At a community input meeting, I met a young journalist from the local university who recently emailed me, and invited me to share my thoughts for an article she is working on about land development and new construction through a lens of environmental impacts.  Now, THAT is a topic to kick my mind into high gear if ever there was one!

Her prompt/question was pretty intense, as follows: “I know you are a supporter of the Green New Deal and the sunrise movement so I was wondering, what do you think East Lansing and other communities should be doing to really combat climate change effectively?”

I promised her I would think over how to express my thoughts and then get back to her the next day.  Of course, this meant a late-ish night of not being able to shut my brain down as it feverishly composed and re-composed the myriad possibilities of action and expression.  But, what else is new?
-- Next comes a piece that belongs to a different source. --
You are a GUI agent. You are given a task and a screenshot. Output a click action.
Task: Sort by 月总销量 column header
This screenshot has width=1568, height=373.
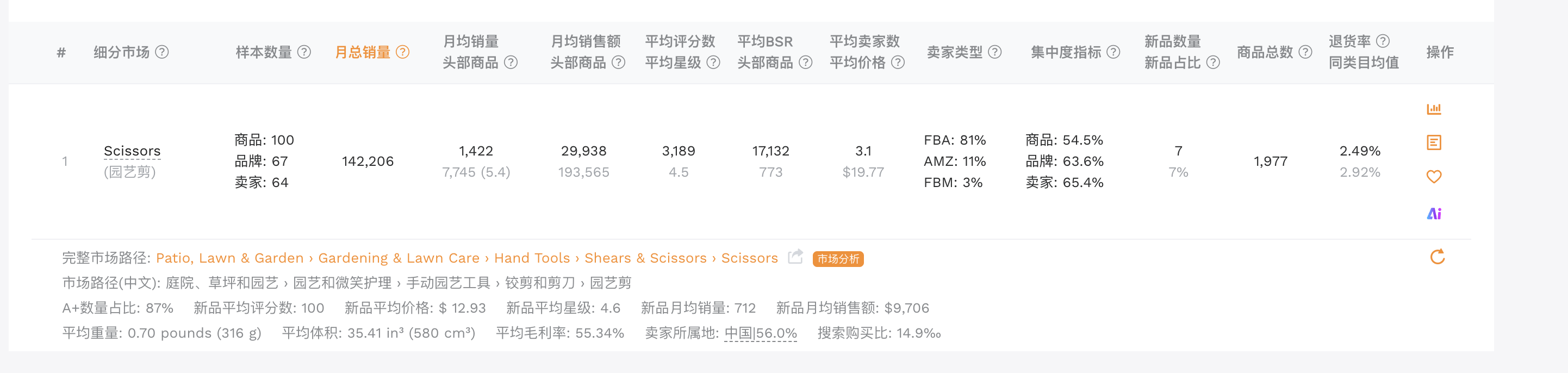tap(363, 52)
It is rare for me not to have at least some small quadrant of my mind thoroughly occupied in figuring out solutions for all the ills.  Being asked to do so is a nice break in terms of externalizing an ultimately well-meaning obsession with fixing everything.

So, here is what I wrote:

 I think it will be necessary to reorient our thinking about what progress and community development looks like and really means.  The vast potential of the Green New Deal resides in the possibilities opened up if we view our productivity and innovation in terms of the much-needed restoration of our natural lands and wildlife habitats.  To show enough humility and realism to value the living earth we are dependent upon, and to let the dwindling natural areas remain and ideally increase, rather than just dig those up and pour more concrete. It would be much better for the construction industry and development businesses to redevelop all those blighted, empty big box stores, as works of community improvement and environmental responsibility.  And put on green roofs while you’re at it. Embrace innovative technology, like wind energy kites.  Link environmental, civic engineering to the deep need for dignified, meaningful employment that clearly benefits local economies foremost.  There are so many possibilities that could satisfy both calls for justice and for economic expansion, if only we can agree that the benefits must be widespread and place-specific, rather than continuing on the path of maximized corporate profits for the distant few.
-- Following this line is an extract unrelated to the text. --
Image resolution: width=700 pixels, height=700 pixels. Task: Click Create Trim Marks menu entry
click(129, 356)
But most important, the Green New Deal invites us to consider how we can best and most effectively restore the water, soil, plant and animal and insect life we require for any sustained quality of life – to heal this earth and also benefit the many people likely to suffer in body and mind by the toxins and loss of beauty.  Envision progress as a literal greening of our surroundings, and trust that we can figure out how to move on from a system based upon treating the earth merely as an expendable source of profits to be mined.  We the people can together decide and determine that progress will no longer be measured by a loss of life.  We can strive to understand and cultivate stewardship as the restoration of our independence – as a way to unite and rely upon the good work of everyday people to achieve sustainability and a renewed measure of “self” sufficiency.

 

Of course, I provided this kindly journalism student far too large a quote, but generating written content can come easily once trained to do just that as a Philosopher Doctor of English.  And I likely will never tire of thinking up different ways to essentially say we all really need to focus on getting outdoors and cleaning up this mess together.  Growing the roots that might actually accomplish the task of saving all.